Maybe the landlord agrees to make some improvements or to provide a few months of free rent.

Unless, of course, the landlord happens to own warehouse space in the Interstate 40 corridor around Research Triangle Park.

Once known for having one of the highest vacancy rates in the country, this market is today one of the healthiest.

Duke Realty was able to raise a tenant's rent in one of its warehouses last year while providing no concessions.

"I'm not having that conversation" with tenants in Duke's office properties , notes Jeff Sheehan, a senior vice president with the company in Morrisville.

Duke owns nearly 2 million square feet of warehouse space in the Triangle, and this year the company's portfolio reached a milestone when it became 100 percent leased.

The I-40/RTP corridor is home to the bulk of the Triangle's warehouse space, accounting for about half the region's 18 million square feet of inventory.

The submarket's vacancy rate was 10.8 percent in the first quarter of this year, down from 11.4 percent a year ago, according to Karnes Research, a Raleigh firm that tracks commercial real estate trends.

Rental rates increased 2 percent over that period to $4.94 per square foot.
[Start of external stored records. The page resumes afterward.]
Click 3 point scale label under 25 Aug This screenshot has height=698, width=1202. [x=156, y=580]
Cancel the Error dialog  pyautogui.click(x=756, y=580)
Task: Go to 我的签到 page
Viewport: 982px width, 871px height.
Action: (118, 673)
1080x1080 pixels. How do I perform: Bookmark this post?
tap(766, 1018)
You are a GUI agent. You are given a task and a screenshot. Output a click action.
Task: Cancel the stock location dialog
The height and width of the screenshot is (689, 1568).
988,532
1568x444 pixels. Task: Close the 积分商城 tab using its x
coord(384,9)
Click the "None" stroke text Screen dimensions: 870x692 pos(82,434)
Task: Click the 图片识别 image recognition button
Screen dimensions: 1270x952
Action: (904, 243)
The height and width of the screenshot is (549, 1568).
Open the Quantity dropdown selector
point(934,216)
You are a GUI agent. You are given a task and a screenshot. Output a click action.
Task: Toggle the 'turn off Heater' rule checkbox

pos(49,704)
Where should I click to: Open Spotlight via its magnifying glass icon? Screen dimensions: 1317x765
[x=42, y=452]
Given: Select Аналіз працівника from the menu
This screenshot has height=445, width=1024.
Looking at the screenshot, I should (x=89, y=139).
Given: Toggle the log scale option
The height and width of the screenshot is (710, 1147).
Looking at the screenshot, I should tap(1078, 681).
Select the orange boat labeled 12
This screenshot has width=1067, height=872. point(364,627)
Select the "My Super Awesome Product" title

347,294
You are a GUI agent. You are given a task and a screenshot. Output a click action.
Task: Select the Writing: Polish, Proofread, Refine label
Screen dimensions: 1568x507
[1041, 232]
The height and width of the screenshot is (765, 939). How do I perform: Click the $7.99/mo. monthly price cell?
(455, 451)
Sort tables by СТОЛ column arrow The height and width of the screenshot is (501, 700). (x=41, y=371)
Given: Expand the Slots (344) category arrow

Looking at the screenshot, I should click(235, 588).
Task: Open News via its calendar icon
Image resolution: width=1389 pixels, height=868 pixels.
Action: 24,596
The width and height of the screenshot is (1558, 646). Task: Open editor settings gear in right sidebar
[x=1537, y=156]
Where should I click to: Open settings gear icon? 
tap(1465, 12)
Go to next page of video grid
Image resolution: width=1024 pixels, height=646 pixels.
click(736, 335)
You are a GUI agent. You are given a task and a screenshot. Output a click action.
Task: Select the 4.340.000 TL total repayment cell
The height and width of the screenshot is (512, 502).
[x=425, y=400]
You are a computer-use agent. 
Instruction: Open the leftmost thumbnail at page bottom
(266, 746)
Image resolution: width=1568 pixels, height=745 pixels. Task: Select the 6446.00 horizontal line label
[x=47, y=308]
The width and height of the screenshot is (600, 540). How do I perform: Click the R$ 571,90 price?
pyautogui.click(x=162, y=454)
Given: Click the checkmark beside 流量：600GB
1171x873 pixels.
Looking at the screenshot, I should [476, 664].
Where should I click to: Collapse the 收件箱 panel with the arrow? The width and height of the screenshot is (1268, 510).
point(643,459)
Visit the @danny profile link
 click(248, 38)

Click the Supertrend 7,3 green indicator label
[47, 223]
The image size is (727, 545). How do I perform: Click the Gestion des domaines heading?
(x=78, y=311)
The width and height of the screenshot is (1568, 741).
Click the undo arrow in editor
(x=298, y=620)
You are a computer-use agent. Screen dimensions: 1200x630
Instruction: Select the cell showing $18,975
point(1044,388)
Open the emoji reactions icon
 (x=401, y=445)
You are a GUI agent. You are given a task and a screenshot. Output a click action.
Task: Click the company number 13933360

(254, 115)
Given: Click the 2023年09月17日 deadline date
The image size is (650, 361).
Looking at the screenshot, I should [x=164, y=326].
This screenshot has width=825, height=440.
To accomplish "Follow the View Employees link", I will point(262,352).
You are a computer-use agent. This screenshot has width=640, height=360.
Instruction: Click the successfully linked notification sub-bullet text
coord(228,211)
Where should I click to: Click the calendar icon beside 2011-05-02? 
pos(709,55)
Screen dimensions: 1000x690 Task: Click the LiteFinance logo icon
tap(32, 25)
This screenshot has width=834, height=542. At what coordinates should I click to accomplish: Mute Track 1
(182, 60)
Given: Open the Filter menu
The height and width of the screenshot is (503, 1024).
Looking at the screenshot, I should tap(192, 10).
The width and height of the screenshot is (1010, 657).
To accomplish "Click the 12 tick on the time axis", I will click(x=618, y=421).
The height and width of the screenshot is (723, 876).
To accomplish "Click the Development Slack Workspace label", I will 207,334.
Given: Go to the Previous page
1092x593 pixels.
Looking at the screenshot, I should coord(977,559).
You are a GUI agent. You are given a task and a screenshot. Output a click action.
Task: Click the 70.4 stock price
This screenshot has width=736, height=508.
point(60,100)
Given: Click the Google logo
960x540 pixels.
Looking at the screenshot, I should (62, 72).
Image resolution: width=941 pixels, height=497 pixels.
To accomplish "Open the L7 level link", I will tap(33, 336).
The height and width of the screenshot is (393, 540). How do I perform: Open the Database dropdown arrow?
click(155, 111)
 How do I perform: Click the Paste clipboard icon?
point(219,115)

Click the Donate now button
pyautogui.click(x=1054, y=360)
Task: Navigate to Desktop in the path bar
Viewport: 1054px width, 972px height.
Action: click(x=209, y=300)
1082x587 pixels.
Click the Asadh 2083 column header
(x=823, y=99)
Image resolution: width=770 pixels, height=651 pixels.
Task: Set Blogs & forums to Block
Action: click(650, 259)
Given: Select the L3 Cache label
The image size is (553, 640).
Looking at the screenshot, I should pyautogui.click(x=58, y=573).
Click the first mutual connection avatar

The submarket's health can partially be explained by the immense pain it suffered in the middle of the last decade, when the technology sector's implosion left landlords with lots of empty space.

In 2004, the vacancy rate for warehouse buildings was above 35 percent. National industrial developers, who had helped flood the market with speculative warehouses, departed and have yet to return.

"Truly, I don't think any body's built a speculative warehouse building in the I-40 submarket in seven, eight years," Sheehan said. "And that's turned out to be a really healthy thing for the market."

Although warehouses may not be the sexiest segment of commercial real estate, they offer landlords certain advantages.

Unlike office buildings - where a landlord may spend lots of money retrofitting a space only to have that tenant leave when the lease is up - the layout in a warehouse usually doesn't change much from tenant to tenant.

Typically, about 5 percent to 20 percent of a warehouse building is office space that may need to be renovated for a new tenant.

"For a renewal or a new deal, the capital expenditures that you have to put into it as a percent of the rent you're going to get back is traditionally a lot lower than office," Sheehan said.

It's unlikely that any warehouse space will be built anytime soon in the RTP area, where land is prohibitively expensive and difficult to acquire.